_Text provided_
● ● ●

Once nearly wiped out, bed bugs have made an unwelcome return over the last twenty years, spreading across homes and hotels worldwide and leading to various health and comfort issues. While they are not proven to transmit diseases, bed bugs can cause itchy skin, allergic reactions, and psychological stress. A major reason behind their resurgence is their increasing resistance to commonly used insecticides, which makes them much harder to eliminate. Until recently, scientists had limited information about the genetic reasons for this resistance because the full DNA of resistant bed bugs had not been studied.

Dr. Kouhei Toga and Professor Hidemasa Bono from Hiroshima University have made a major contribution in this area. Their research, published in the journal Insects, compares the full genetic information of resistant and non-resistant strains of the common bed bug, Cimex lectularius. Using advanced DNA sequencing tools that allow researchers to read the complete genetic code of an organism, the team carefully mapped the genomes—the full set of DNA instructions—of both types and found specific genetic changes linked to resistance.

One of their most notable discoveries was the extremely high level of resistance in the Hiroshima strain. This strain was thousands of times more resistant to a commonly used insecticide called permethrin compared to the non-resistant strain. Such a dramatic difference points to major changes at the genetic level. Fortunately, the quality of the DNA sequences in both strains was equally high, making it easier for the team to compare them side by side.

● ● ●

_Entries provided_
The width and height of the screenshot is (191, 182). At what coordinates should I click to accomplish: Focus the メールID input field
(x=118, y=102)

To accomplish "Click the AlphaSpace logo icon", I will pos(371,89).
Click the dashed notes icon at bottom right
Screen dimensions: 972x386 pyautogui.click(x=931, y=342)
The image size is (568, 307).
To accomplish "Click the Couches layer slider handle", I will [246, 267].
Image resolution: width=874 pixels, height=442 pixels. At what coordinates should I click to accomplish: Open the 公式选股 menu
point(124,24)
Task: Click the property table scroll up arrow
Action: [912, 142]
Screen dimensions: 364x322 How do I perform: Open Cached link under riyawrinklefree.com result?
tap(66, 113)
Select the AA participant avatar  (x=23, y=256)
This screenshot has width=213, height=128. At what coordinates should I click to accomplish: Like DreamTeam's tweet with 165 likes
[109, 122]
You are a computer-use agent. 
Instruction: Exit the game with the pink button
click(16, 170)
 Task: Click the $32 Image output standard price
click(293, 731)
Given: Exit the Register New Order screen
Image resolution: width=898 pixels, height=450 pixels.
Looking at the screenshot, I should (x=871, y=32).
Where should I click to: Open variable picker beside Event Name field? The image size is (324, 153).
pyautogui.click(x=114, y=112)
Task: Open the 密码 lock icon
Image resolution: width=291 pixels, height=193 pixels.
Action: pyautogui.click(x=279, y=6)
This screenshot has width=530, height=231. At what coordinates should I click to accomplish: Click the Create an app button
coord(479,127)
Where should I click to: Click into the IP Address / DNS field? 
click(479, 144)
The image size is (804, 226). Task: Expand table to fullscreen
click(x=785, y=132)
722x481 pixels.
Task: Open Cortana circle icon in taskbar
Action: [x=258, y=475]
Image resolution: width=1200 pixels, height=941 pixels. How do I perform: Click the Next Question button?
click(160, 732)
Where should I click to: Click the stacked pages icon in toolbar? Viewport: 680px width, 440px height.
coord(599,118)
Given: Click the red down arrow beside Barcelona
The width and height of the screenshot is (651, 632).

● ● ●

_Exercise objective_
Continue the article on the genetic basis of insecticide resistance in bed bugs, which appears before the entries, starting right after its last sentence.

_Answer space_
Dr. Toga and Professor Bono found hundreds of gene copies, known as transcripts, which are messages copied from DNA that help the body make proteins, and these had changes unique to the resistant bugs. Some of these involved genes already known to be associated with resistance, such as those involved in controlling nerve signals or breaking down harmful chemicals. “These mutations can alter gene function and lead to insecticide resistance,” explained Professor Bono, pointing out how powerful DNA analysis can be in identifying which genes matter most. They also found new mutations in genes not previously connected to resistance—genes that help repair damaged DNA, control how cells divide, and manage how the body uses energy.

To explore what these changes might mean, the team studied how groups of these genes work together in the body. They found that several key body processes may play a role in resistance. These included how cells fix DNA damage, how cells grow and divide, how energy is processed, and how waste is handled inside cells. “DNA damage response, cell cycle regulation, insulin metabolism, and lysosomes were implicated in the development of pyrethroid resistance,” noted Dr. Toga. DNA damage response refers to the body’s way of detecting and repairing damaged genetic material. Cell cycle regulation controls when and how cells grow and multiply. Insulin metabolism helps regulate energy use and storage, and lysosomes are structures in cells that break down waste materials. These findings suggest that insecticide resistance might involve more complex body functions than previously thought.

These discoveries have important real-world impacts. Not only do they help scientists better understand how resistance develops, but they also open up new ways to test for and potentially counteract resistance. Scientists could now use gene editing tools that allow precise changes to DNA to investigate the exact role of these genetic changes, possibly leading to smarter pest control strategies. Broadening the range of genes monitored in pest populations could also make resistance testing more accurate and informative.

In the end, Dr. Toga and Professor Bono’s research marks a key step forward in the fight against bed bugs. By pinpointing the genetic details that help these pests survive insecticide treatments, scientists are now in a better position to outsmart them. As resistant strains continue to spread, this kind of knowledge is essential for building long-term, effective, and science-based approaches to pest control.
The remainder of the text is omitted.